We argued that a community of archival experts could have provided their perspective on how archival institutions are mandated, given authority and institutional independence, and governed via a clear set of legal frameworks and strict operational and ethical guidelines to handle "secrets", "copyright", and "ownership".
At that time, we were confident that had the NAS or its fellow international archival bodies raised their voices on archival procedure and copyright, the case could've been settled differently, and we were perplexed on their no-show. That is, until today.
House on the Hill
The recent spate of claims and counter-claims made over social media by Lee Wei Ling, Lee Hsien Yang, Lee Hsien Loong, and members of the Singapore cabinet over the house on Oxley Hill has not gone unnoticed by us. We have remained silent till now.
We note with great interest the following claims by Mr Lee Hsien Yang:
Are the Heritage Board and National Archives fatally compromised?
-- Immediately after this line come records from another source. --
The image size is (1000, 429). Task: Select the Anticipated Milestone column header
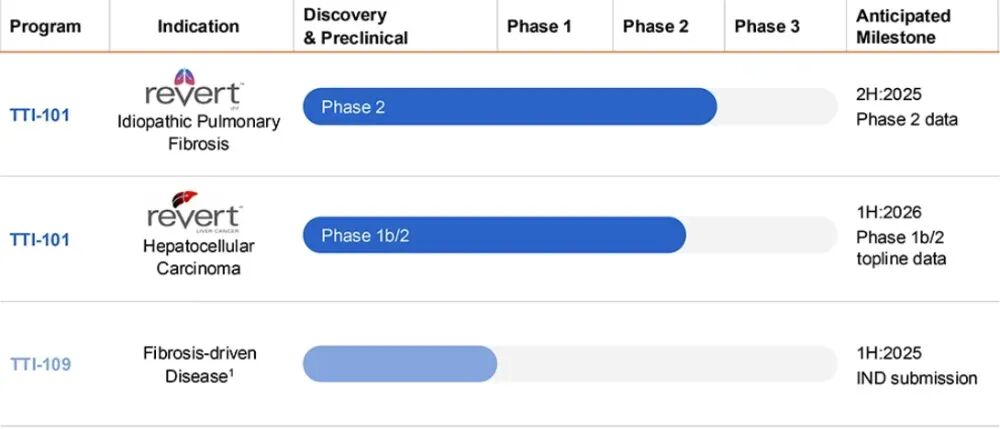pyautogui.click(x=903, y=27)
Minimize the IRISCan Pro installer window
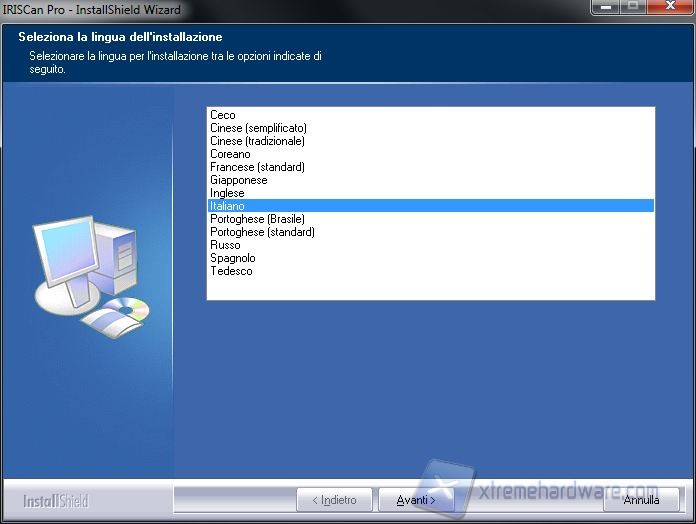696x524 pixels. point(604,8)
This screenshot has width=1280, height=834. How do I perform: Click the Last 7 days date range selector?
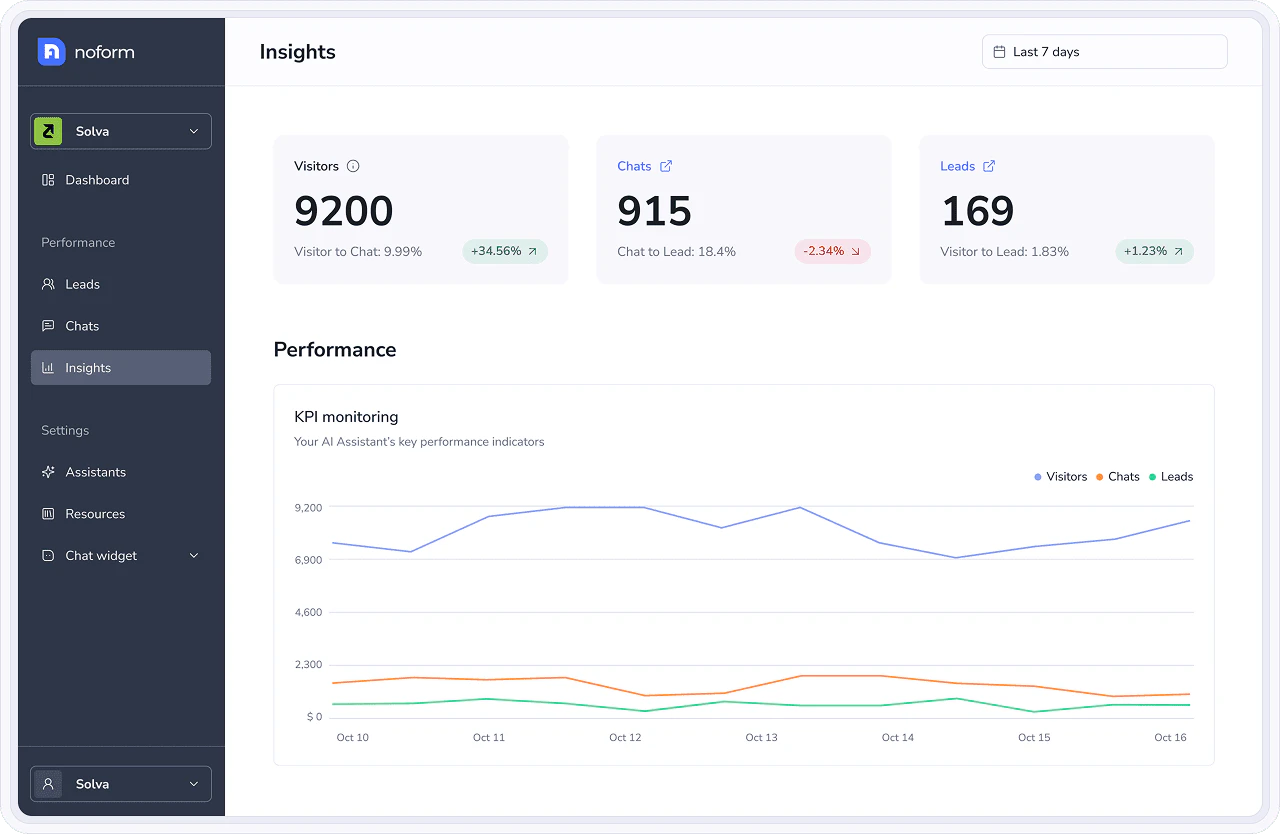coord(1104,51)
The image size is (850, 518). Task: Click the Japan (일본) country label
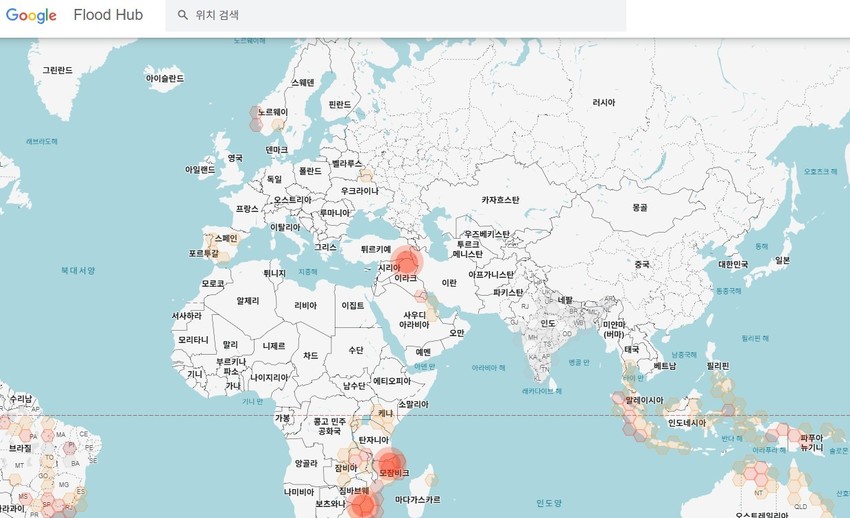coord(782,260)
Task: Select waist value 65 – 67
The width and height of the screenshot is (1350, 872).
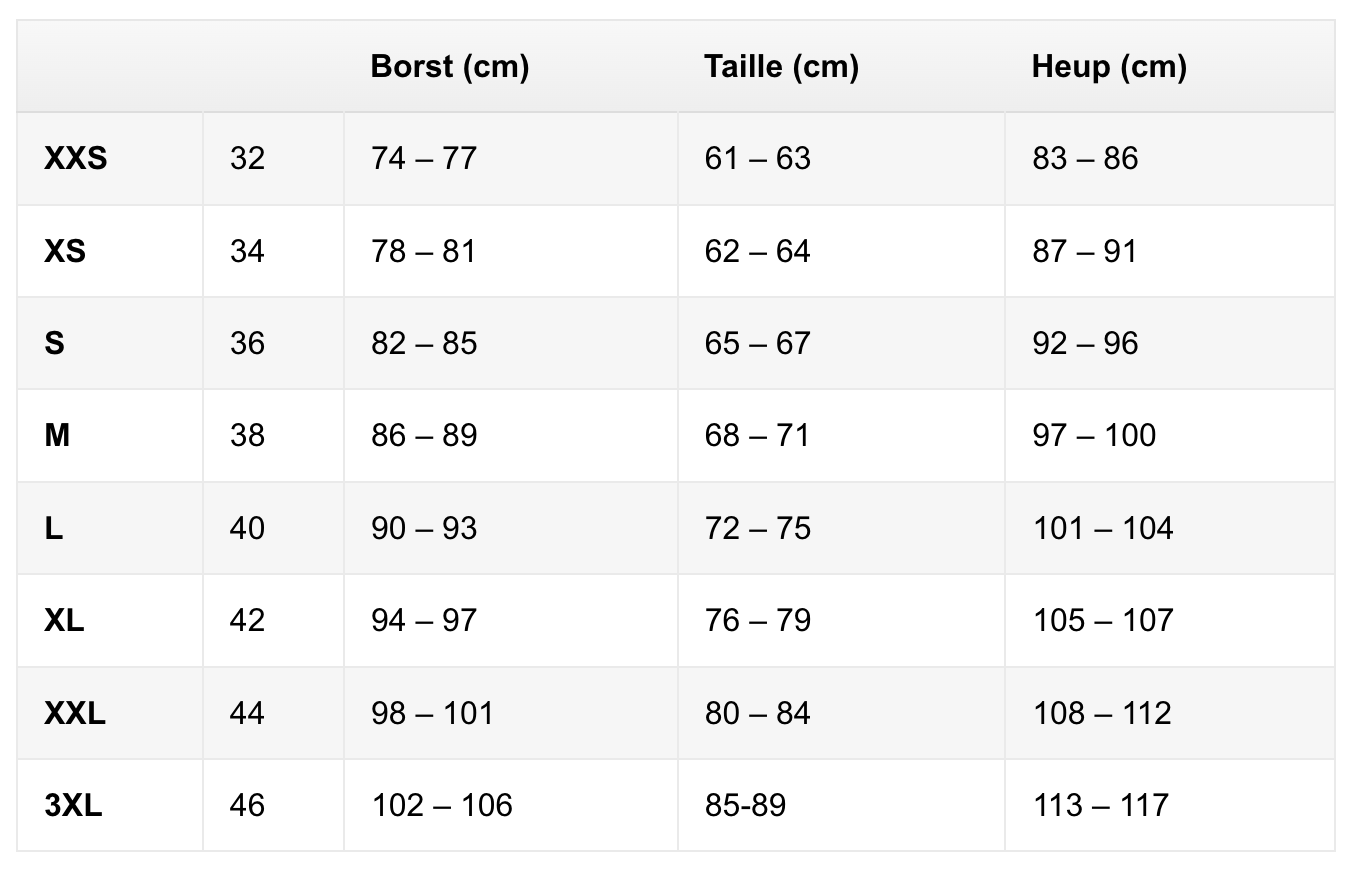Action: (x=757, y=343)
From these posts, it is possible to infer that due to their knowledge of the acceptance of what was deemed a questionable and possibly illegal loan, Lee Hsien Yang and Lee Wei Ling didn't trust the National Heritage Board or the National Archives of Singapore to be a credible or impartial friend of the court, or a cooperative expert witness on the stand, to testify truthfully about archives governance, procedure, and legality of the transcripts. We further note that neither institution would not have offered to testify for anyone, given its direct actions in the case.
(We note as an aside that since the 2012 reorganisation of the Ministry of Information, Culture and the Arts, the National Archives has been divorced from the National Heritage Board and is administered under the National Library Board. Apparently, NHB followed the "no wrong door" policy when it administered parts of Mdm Ho Ching's donation in 2015. But the question is: which state organ is responsible and accountable now?)
(Addendum, added 24 June: We further note from Ho Ching's clarification that the total donation, which included artefacts as well as documents, were loaned to NHB for the purpose of an exhibition. It is reasonable from the legal action taken against the Attorney-General to infer that some of what was donated may have ended up with the NAS, and some of what was loaned to NHB and NAS went beyond the purview of the exhibition.)
Given NHB's verification and clarification of Mr Lee Hsien Yang's account, it appears that NHB accepted Ho Ching's offering of Lee Kuan Yew's documents, even though
a. it was carried through a proxy of Ho Ching;
b. with Ho Ching herself purportedly acting on behalf of the Prime Minister's office;
c. on a date where it is obvious that neither proxy, donor, or the Prime Minister are not the executors of the estate nor acting for it,
d. and on top of all that, made at least 4 clerical errors in the record of the loan.
This decision was taken by the NHB despite standard procedural and ethical guidelines governing archival and heritage institutions to only accept holdings from direct donors (i.e. who are alive at the time of donation), or from the executors of their estates (i.e. if the donor is deceased at the time of donation); and to reject holdings whose legal status is unclear (in this case, whether the PMO or the estate had the rights to Mr Lee's documents, whether it could accept from Ho Ching without first informing and verifying with PMO and the estate).
Clerical errors aside, both the National Archives of Singapore and the National Heritage Board will be haunted by the monumental lapse in judgement on the part of the NHB. Who will trust their personal legacy, much less our national heritage and legacy, to be preserved by a state organ that may have betrayed its own values?